Table 5-17 Browser Isolation Problematic Data Actions

Scenarios

Privacy Risk

Problematic Data Actions

Privacy Mitigations

Data from user web browsing flows through web isolation solutions, centralizing information about employee web browsing.

Web monitoring tools are used to detect malicious web traffic patterns or access requests to unsafe domains but may also collect and transmit information that affects the user’s privacy.

Context: User browsing data can reveal information affecting privacy, such as personal health or financial information. Administrators can centrally view user browsing metadata at this location. This information may also be forwarded to other third-party tools.

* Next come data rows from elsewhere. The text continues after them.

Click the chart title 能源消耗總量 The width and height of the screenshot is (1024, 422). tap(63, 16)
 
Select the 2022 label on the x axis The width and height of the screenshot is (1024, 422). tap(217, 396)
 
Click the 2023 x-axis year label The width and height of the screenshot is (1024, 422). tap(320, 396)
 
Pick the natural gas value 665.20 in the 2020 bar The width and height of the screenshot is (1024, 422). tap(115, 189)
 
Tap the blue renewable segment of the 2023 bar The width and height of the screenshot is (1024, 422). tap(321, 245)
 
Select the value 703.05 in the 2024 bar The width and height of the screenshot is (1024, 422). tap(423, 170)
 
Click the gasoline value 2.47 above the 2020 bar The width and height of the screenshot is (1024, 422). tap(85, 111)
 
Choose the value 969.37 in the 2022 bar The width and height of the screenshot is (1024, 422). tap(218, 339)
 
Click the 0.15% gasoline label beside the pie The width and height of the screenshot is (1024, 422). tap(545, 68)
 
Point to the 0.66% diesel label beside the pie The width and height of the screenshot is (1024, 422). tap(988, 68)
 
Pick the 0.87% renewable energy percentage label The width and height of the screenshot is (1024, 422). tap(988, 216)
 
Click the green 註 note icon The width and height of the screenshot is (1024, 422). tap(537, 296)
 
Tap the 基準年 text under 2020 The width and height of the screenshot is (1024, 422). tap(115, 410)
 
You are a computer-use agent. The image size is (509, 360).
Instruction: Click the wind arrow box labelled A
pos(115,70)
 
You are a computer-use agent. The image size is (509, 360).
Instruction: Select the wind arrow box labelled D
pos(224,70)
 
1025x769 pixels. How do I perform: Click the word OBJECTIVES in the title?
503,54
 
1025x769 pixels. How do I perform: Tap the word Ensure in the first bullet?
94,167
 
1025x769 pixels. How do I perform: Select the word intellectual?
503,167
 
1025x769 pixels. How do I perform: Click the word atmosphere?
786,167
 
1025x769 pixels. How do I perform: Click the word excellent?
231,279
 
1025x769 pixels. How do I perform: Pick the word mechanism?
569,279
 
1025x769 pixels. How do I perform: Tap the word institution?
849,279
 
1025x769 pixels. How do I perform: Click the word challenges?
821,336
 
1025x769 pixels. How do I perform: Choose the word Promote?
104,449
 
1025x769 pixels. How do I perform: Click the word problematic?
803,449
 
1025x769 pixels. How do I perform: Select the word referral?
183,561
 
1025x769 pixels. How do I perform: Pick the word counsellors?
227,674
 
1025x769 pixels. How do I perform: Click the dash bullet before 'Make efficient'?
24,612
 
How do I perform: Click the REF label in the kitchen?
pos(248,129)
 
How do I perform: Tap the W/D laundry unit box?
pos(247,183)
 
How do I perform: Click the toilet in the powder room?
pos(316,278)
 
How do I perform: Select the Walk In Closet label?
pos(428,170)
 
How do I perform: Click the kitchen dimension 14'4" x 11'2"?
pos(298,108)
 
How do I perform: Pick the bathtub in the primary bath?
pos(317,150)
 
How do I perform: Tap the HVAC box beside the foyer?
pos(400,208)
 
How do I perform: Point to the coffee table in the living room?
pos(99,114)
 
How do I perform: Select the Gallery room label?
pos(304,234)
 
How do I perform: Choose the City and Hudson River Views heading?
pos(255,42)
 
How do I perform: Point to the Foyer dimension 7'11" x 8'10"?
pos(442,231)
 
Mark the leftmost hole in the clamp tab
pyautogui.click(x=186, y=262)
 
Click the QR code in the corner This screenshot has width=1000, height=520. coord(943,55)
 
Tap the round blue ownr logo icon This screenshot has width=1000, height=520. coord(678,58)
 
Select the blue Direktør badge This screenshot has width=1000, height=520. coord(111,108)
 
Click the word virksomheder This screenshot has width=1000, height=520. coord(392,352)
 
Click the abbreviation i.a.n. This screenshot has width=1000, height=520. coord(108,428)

Problematic Data Action: Surveillance, Unanticipated Revelation

Problem: Loss of Trust. Users may perceive the monitoring of their web traffic as a form of surveillance which may negatively impact the trust they have in their IT systems and/or organization.

Predictability: Users should be informed on the capabilities of web monitoring and related tools, such as through a login banner. Use privacy enhancing technologies and techniques to de-identify user ID and IP address like obfuscation, communication anonymization, data minimization, and pseudonymization, among others.

Manageability: Organizations seeking to use web monitor tools should assess their privacy preserving capabilities. In this reference architecture Symantec Web Isolation provides a privacy toggle that allows for user browsing data to be anonymized.

Disassociability: Organizations should employ de-identification options for data when appropriate. In this reference architecture the privacy toggle provided by Symantec Web Isolation was enabled, which anonymized user browsing data.

Confidentiality: Organizations should mandate strict access controls for security tools that can impact user privacy, including the use of MFA.

6 Future Build Considerations¶

As shown in Figure 1-1, the NCCoE Data Security work that remains to be addressed within the framework of the CIA triad is Data Availability. The Data Security team plans to evaluate the current landscape of Data Availability challenges that organizations face and determine future relevant projects to address those needs.